How to Improve a Building's Acoustics

A building's acoustics, or how materials and surfaces absorb noise rather than conduct it and bounce around sound waves, often takes a backseat to other design features when the building is being constructed. Architects and designers may be concerned about how big windows are so the building gets lots of natural light, or think about the overall appearance of certain surface materials without thinking of how those materials will conduct sound and make for a noisy atmosphere. If there are problems in your building with too much sound, note a few ways to improve its overall acoustics.

1. Foam

Foam is a good material for absorbing sound since the open design of the material allows it to capture sound waves in all the air pockets that make up foam. In an office, you might consider thicker foam padding for underneath the carpeting, or add foam padding to cubicle walls. In many cases you can have blown foam insulation added between the studs and drywall of interior walls, which can also increase sound absorption. Foam stripping around doors can also cut down on sound traveling, and this can be very important if you have a production or warehouse area next to the office; adding this foam around the doors can stop the noise from traveling through those gaps in the doorframe.

2. Film

Film on glass can also help to absorb sound, as glass may tend to vibrate and actually conduct sound or allow those sound waves to simply pass through. Offices with lots of glass walls such as for conference rooms may be very noisy overall. You can typically buy sound absorbing film in rolls and apply it yourself with a squeegee or other simple tool, or have a glass installer apply it for you. Adding film to the inside of exterior windows can also help to absorb sound in every space, and cut down on the sound that can come into the office from outside, such as from traffic, a nearby airport, and the like.

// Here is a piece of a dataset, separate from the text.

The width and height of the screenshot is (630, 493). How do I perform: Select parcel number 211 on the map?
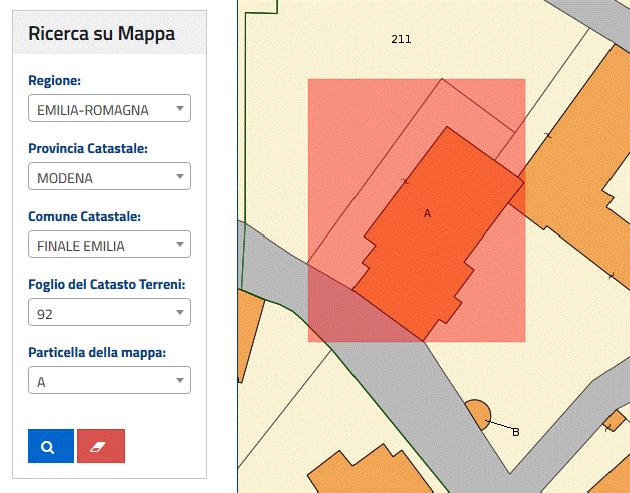click(x=401, y=40)
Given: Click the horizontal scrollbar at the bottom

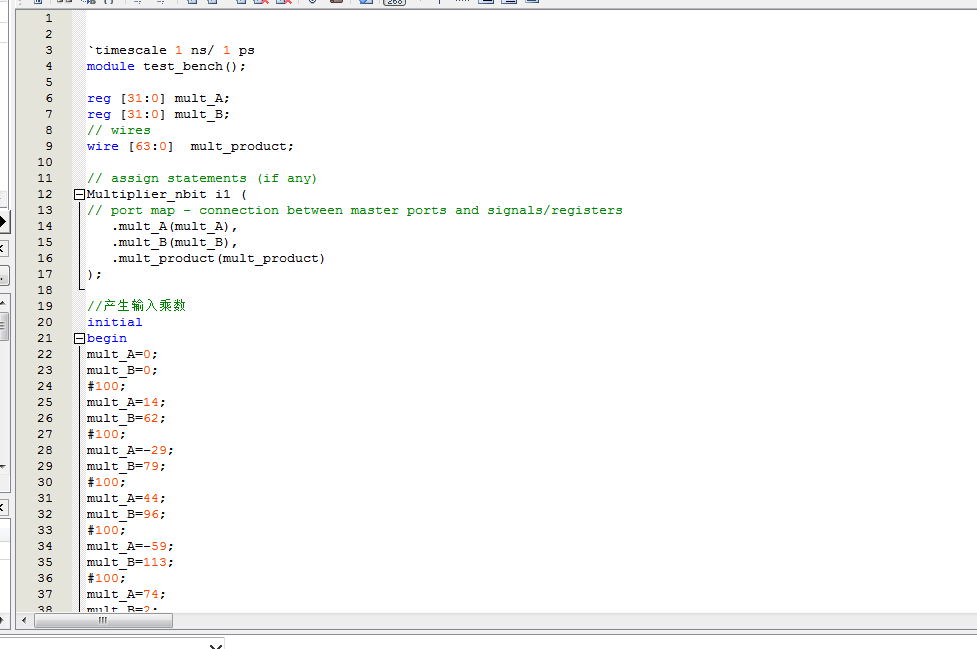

3. Pipe and duct insulation

Sound often travels through the ductwork of a building because the metal material of those ducts tends to vibrate and bounce those waves along. Insulating those pipes or ducts can help to stop this vibration, so sound waves stop at their source. Adding insulation to the ductwork of your building can also help to reduce the loss of heating and cooling, so you can save money on your utility bills as well as create a quieter office atmosphere.